Wells Fargo & Company (NYSE: WFC) released its first-quarter 2022 earnings results on Thursday before the opening bell. WFC shares fell 3.4% in premarket Thursday after its revenue fell short of Wall Street estimates.

Analysts Estimates

EPS:- $0.88 per share vs. $0.83 per share estimated

Revenue:- $17.59 Billion vs. $17.89 Billion estimated

Financial Highlights – FY22 Q1 vs. FY21 Q1

  • Net interest income increased 5%, primarily due to lower mortgage-backed securities premium amortization, a decrease in long-term debt, and higher loan balances, partially offset by lower interest income from loans purchased from securitization pools and Paycheck Protection Program (PPP) loans. 
  • Noninterest income decreased 14%, driven by lower mortgage banking income primarily due to lower originations and gain on sale margins, divestitures, and lower trading activity and investment banking fees. These decreases were partially offset by improved results in our affiliated venture capital and private equity businesses, higher asset-based fees in Wealth and Investment Management on higher market valuations, and increased deposit-related fees.
  • Noninterest expenses decreased by 1%. Personnel expense was down primarily due to efficiency initiatives and divestitures. Non-personnel expenses increased, reflecting higher operating losses primarily driven by customer remediation expenses predominantly for various historical matters, partially offset by divestitures and efficiency initiatives.
  • Provision for credit losses in the first quarter of 2022 included a $1.1 billion decrease in the allowance for credit losses predominantly due to reduced uncertainty around the economic impact of the COVID-19 pandemic on our loan portfolios and a decrease in a net charge-off.

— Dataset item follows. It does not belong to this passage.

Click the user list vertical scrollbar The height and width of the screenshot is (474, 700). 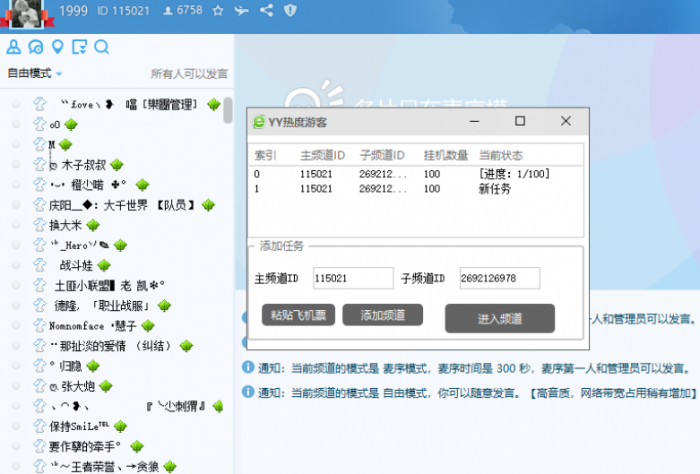(x=228, y=110)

“Our results in the first quarter reflected the continued economic recovery and the progress we’ve made on our strategic priorities. We had broad-based loan growth, growing both consumer and commercial loans from the fourth quarter. Credit quality remained strong and our results included a $1.1 billion pre-tax reduction in the allowance for credit losses. We continued to return capital to our shareholders, including repurchasing $6 billion of common stock and increasing our quarterly common stock dividend to 25 cents per share.”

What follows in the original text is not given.